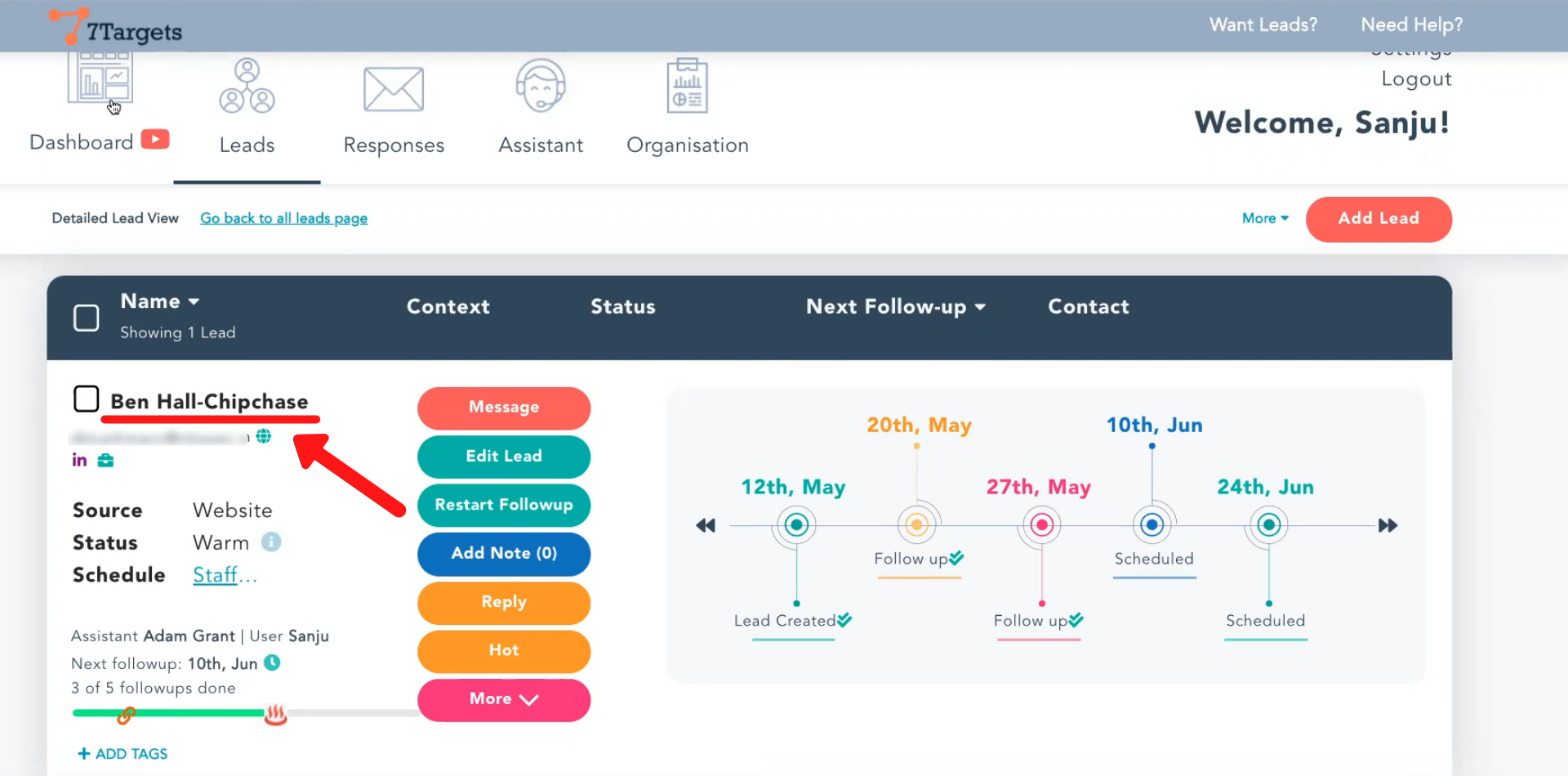The image size is (1568, 776).
Task: Tick the select-all checkbox in table header
Action: (87, 318)
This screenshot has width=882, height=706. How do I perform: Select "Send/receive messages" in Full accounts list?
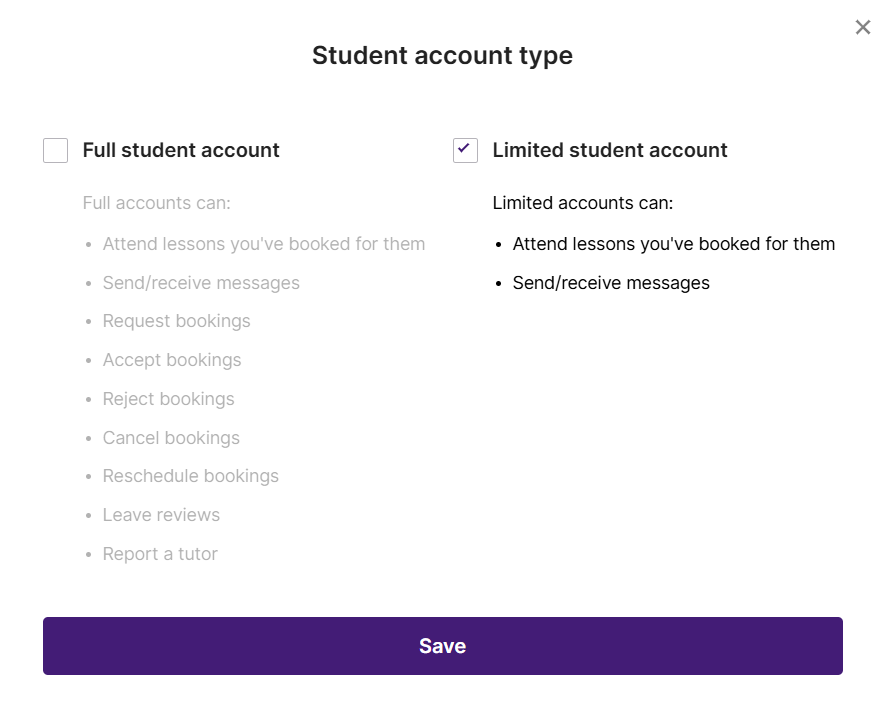[201, 283]
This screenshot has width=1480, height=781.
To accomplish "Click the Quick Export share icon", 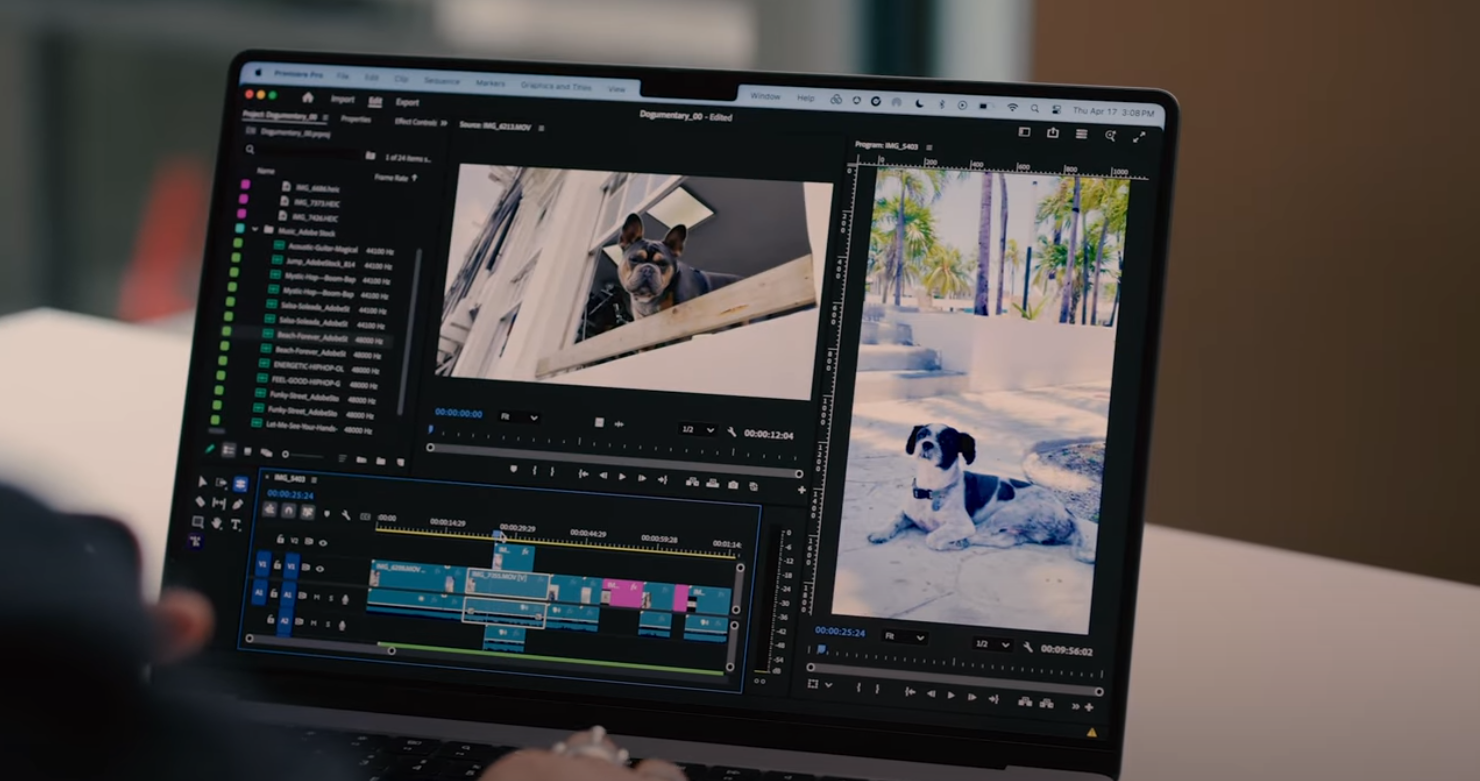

──────────

_PROBLEM TO WORK ON_
Only those lines from the one containing "This screenshot has width=882, height=706." to the end of the material above, retyped exactly and without pictures, belong in your reply.

_WRITTEN ANSWER_
This screenshot has width=882, height=706. How do I perform: Select "Send/receive messages" in Full accounts list?
[201, 283]
This screenshot has width=1480, height=781.
To accomplish "Click the Quick Export share icon", 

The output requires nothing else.